FORGET = KILL TWICE
Roman Polanski’s “The Pianist” tells the story of Wladyslaw Szpilman, a star of Polish radio and cafe society in the 1930’s, a member of Warsaw’s assimilated Jewish middle class, who lived through the Nazi occupation and the Warsaw ghetto and a man who survived the Holocaust through patience, endurance and good luck. This film, unlike the usual Holocaust films is not a thriller; instead it is the pianist’s witness to what he saw and what happened to him.
“The Pianist” is based on the autobiography of Szpilman, p laying Chopin on a Warsaw radio station when the first German bombs fell and his immediate reaction was, “I’m not going anywhere.” But unfortunately, the city’s Jews are ordered to give up their possessions and move to the Warsaw ghetto, and there is a brick wall being built to enclose it. Szpilman is forced to move out who barely survived in a series of safe locations and abandoned buildings within Nazi-occupied Warsaw, with the help from the Polish resistance.

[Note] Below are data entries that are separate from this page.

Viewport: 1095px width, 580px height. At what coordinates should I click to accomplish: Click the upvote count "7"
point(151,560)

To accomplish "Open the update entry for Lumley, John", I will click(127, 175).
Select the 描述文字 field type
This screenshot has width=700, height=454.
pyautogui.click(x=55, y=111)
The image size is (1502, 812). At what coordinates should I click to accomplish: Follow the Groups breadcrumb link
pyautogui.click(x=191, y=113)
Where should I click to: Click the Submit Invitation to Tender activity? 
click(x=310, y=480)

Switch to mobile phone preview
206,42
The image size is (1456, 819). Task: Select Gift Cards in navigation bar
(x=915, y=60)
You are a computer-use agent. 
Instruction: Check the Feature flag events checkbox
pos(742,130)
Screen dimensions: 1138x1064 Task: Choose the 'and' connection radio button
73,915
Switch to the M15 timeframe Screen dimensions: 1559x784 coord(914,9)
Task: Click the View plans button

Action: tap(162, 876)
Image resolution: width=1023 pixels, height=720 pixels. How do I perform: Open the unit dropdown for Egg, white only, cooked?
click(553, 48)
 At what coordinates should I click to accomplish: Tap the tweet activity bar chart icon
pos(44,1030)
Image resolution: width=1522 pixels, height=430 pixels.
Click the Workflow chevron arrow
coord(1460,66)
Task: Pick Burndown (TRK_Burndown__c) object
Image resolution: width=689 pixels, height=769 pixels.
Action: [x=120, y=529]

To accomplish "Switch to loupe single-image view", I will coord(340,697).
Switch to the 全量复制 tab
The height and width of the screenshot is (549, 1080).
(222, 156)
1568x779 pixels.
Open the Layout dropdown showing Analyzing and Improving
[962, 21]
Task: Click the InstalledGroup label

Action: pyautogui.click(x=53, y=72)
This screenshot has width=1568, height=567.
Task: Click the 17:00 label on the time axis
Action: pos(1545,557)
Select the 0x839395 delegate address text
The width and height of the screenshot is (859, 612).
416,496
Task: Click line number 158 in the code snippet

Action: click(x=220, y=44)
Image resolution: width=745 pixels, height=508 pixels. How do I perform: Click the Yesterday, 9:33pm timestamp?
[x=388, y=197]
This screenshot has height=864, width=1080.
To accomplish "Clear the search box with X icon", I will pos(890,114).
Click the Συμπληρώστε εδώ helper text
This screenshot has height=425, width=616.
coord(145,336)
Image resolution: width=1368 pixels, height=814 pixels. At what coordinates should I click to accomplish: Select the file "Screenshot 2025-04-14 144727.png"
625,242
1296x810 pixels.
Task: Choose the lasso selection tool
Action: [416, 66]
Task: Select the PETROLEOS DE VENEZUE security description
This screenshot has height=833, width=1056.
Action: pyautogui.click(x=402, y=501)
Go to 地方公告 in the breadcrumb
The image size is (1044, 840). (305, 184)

The character of Wladyslaw Szpilman in the film is played by Adrien Brody, who won the Academy Award for Best Actor for the same film. Szpilman’s role — a survivor and not a hero, is rather very different from that of a normal and clichéd film’s ‘hero’, which makes his character more powerful and strong.
The director Roman Polanski himself is a Holocaust survivor who was saved at one point when his father pushed him through the barbed wire of a camp and hence from his personal experience he knew that destiny and chance played an indelible role in most survival stories. Also from my view point, by showing Szpilman as a survivor and not as a hero, Polanski is reflecting his survival story, which etched a mark in himself.
One of the most unusual and disturbing elements of this film, is the depiction of the German people’s attitude towards their Jewish neighbors. The merciless killing of the Jews and their families is witnessed by Polanski, which makes him immune to death and also, fight hard to survive. The film portrays the famous adage “Survival of the fittest” in the most realistic way possible. The sets, music and lighting are also some elements worth noticing, because they depict the essence of the scene more beautifully than in that of Schindler’s List, directed by Steven Spielberg.
To me, the film’s climax offers the most dramatic paradox of all: a glimpse of how the impulses of civilization survive in the midst of unparalleled barbarism and that, from my point of view is the best part of this yet another sad, depressing and strong Holocaust film by Roman Polanski.
“I believe in the sun even when it is not shining. I believe in love even when I cannot feel it. I believe in God even when He is silent.”
– A Holocaust survivor.
Despite some minor shortcomings and series of extreme violence, this 150- minutes Holocaust film is certainly worth a watch!